Também a Wingzstudio, uma pequena empresa de Coimbra, lançou recentemente Falcao vs Aliens, um jogo protagonizado pelo antigo futebolista do FC Porto. A aplicação, diz João Ferrand, um dos criadores, será sempre gratuita e o modelo de negócio passará por publicidade integrada no próprio jogo. Por exemplo, uma marca de bebidas que queira que os suas garrafas representem um bónus. 

“É cada vez mais difícil cobrar”, observa Ferrand. “As grandes empresas de videojogos optam por lançar os seus jogos gratuitamente e depois procuram rentabilizá-los com jogadores ‘nervosos’, que querem evoluir rapidamente (adquirir a melhor arma, comprar o melhor carro) e acabam por não resistir às apetecíveis compras dentro da aplicação”.

É um grande contraste com a era dourada em que os criadores vendiam com facilidade. O mais caricato exemplo terá provavelmente sido a “I Am Rich” (“eu sou rico”), lançada em 2008. Custava 800 euros e não fazia nada. “O ícone vermelho no seu iPhone ou iPod Touch vai lembrá-lo sempre (e às outras pessoas a quem o mostrar) que você foi capaz de pagar isto. É uma obra de arte, sem qualquer função escondida”, lia-se na descrição. No único dia em que a Apple permitiu que estivesse à venda, foi comprada por oito pessoas, duas das quais disseram ter sido por engano e pediram um reembolso. 

Actualmente, uma aplicação destas não apenas passaria despercebida, como não chegaria a ser posta à venda. A loja da Apple e a do Google já ultrapassaram, cada uma, 1,2 milhões de aplicações disponíveis. A loja da Microsoft para o Windows Phone ronda as 260 mil (números das próprias empresas). Nos casos da Apple e da Microsoft, cada aplicação é sujeita a uma avaliação prévia e pode ser rejeitada.
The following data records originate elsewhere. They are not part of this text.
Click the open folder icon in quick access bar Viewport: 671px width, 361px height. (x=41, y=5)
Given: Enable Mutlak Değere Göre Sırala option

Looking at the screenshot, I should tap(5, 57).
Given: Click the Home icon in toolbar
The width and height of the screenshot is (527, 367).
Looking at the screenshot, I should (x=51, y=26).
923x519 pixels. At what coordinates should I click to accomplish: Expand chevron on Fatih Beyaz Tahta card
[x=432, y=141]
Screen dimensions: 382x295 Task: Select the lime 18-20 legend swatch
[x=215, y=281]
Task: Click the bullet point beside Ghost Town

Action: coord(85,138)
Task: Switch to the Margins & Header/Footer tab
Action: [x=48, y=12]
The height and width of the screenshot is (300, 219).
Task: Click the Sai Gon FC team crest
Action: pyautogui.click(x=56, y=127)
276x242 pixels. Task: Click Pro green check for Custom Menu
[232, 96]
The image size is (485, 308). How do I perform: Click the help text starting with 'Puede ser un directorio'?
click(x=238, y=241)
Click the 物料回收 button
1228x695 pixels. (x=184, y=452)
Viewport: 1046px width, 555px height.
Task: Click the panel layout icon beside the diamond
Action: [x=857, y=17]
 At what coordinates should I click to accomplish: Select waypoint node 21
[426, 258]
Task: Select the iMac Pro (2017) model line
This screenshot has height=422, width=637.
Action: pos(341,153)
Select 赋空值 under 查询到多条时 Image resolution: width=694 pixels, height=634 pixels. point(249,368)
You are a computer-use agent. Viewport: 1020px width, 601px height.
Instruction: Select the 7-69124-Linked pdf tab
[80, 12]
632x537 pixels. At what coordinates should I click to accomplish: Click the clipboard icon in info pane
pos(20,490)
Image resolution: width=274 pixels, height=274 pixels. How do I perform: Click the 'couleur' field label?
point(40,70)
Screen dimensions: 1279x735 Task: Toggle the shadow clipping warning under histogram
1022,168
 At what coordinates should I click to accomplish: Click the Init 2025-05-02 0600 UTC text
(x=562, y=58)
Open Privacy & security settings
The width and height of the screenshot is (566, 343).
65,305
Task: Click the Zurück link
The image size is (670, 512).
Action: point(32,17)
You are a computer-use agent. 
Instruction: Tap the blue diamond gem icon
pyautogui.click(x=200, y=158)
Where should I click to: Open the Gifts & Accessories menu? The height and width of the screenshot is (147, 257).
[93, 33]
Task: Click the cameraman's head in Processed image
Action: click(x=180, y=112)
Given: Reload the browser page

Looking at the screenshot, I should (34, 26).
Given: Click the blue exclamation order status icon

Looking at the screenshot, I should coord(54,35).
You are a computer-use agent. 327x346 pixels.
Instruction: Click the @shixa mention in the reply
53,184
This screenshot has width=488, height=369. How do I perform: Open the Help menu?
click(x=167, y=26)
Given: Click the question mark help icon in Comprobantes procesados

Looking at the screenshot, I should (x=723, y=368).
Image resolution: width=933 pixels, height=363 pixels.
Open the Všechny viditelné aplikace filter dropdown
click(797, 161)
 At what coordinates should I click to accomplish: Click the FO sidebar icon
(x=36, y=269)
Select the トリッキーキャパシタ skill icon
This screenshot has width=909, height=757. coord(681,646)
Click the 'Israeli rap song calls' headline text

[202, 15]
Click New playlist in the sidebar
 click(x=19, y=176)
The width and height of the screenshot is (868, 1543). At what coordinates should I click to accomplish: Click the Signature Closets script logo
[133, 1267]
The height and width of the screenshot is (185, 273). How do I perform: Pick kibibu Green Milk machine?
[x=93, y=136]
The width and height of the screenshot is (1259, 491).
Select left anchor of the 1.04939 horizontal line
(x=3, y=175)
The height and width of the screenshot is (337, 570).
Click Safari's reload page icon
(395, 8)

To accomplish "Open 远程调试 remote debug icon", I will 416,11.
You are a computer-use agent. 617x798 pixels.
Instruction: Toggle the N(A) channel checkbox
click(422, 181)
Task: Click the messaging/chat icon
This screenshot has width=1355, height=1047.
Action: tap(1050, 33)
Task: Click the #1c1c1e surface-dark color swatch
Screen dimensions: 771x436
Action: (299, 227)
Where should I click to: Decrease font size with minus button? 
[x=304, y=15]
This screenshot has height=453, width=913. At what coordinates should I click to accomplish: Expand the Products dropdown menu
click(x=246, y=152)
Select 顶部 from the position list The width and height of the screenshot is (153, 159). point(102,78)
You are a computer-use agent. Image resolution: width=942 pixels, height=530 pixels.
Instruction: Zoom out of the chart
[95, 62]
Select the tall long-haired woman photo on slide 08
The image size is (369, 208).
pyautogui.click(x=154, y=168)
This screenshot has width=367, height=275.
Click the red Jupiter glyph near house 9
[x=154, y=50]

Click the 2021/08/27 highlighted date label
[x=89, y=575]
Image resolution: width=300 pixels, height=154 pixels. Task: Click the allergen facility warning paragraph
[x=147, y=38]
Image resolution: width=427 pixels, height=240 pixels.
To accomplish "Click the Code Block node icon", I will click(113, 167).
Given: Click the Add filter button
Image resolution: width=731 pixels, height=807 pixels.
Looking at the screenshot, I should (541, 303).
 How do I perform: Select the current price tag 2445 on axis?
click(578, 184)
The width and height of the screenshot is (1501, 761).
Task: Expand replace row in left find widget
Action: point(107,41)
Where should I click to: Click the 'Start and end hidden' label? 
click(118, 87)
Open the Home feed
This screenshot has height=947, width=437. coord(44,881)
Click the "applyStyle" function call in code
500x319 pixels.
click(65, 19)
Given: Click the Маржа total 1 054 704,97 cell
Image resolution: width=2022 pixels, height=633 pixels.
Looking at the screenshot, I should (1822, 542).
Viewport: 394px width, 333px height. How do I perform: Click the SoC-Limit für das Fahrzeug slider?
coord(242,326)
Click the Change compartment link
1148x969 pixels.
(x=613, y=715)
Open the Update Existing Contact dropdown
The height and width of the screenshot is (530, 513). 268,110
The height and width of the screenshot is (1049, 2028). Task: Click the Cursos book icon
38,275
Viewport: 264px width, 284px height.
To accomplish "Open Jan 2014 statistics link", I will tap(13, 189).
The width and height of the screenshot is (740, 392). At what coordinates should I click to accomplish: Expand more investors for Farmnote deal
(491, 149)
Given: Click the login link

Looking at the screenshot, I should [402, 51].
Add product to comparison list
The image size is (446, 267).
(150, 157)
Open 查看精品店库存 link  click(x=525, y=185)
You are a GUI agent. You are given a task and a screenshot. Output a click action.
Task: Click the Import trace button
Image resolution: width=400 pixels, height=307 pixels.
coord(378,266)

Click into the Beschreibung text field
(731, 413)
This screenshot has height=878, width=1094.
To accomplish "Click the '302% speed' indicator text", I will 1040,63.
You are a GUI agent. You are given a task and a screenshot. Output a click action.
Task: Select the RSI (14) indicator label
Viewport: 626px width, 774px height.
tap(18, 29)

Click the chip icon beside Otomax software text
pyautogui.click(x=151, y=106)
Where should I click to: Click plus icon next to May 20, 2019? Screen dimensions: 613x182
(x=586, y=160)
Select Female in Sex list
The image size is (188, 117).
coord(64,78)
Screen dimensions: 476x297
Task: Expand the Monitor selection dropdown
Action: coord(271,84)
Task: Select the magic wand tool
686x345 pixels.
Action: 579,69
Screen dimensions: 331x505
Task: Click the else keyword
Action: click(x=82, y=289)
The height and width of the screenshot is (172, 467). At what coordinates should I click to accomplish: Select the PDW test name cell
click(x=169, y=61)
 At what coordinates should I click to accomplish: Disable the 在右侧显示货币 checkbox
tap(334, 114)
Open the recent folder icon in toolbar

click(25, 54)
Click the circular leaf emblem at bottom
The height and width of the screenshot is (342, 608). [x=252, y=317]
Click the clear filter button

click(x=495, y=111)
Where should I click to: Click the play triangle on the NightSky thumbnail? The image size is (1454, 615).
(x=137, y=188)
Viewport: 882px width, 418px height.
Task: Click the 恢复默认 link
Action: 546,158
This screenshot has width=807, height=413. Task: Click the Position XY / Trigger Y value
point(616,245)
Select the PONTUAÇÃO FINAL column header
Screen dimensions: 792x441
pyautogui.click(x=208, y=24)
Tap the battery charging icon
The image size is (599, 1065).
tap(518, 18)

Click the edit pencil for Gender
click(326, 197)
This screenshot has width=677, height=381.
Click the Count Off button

Nos últimos cinco anos, surgiram aplicações para praticamente tudo: transformar o telemóvel num nível de bolha de ar, monitorizar o tempo de sono e avaliar a qualidade de melancias (supostamente, analisando o som produzido pelo utilizador a bater na casca de uma potencial compra no supermercado). São só alguns exemplos. A avalanche levou a que surgisse a conhecida frase “There’s an app for that” (“há uma aplicação para isso”), que acabou registada pela Apple.

 

 

Apesar das dificuldades provocada por este enorme aumento da oferta, as lojas continuam a alimentar sonhos. Só a plataforma da Apple tem nove milhões de criadores registados (o registo é pago), mais 47% do que no ano passado. 

“O número de criadores continua a crescer. O volume de smartphones continua a crescer e a procura por aplicações também. Não espero que isto venha a mudar”, diz Wilcox, o analista da VisionMobile. Em parte, argumenta, porque o mercado empresarial ainda tem margem para crescer. Por outro lado, simplesmente porque “haverá sempre jovens criadores a tentarem ficar ricos”.